• **EXERCISE DIRECTIONS**
With nothing added or dropped, output every record below exactly.

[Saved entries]
========================================================================

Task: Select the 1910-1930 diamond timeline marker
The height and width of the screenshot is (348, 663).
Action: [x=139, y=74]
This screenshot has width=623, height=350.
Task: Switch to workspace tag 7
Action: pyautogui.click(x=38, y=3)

========================================================================

• **SOLUTION TO THIS TASK**
Task: Select the 1910-1930 diamond timeline marker
The height and width of the screenshot is (348, 663).
Action: [x=139, y=74]
This screenshot has width=623, height=350.
Task: Switch to workspace tag 7
Action: pyautogui.click(x=38, y=3)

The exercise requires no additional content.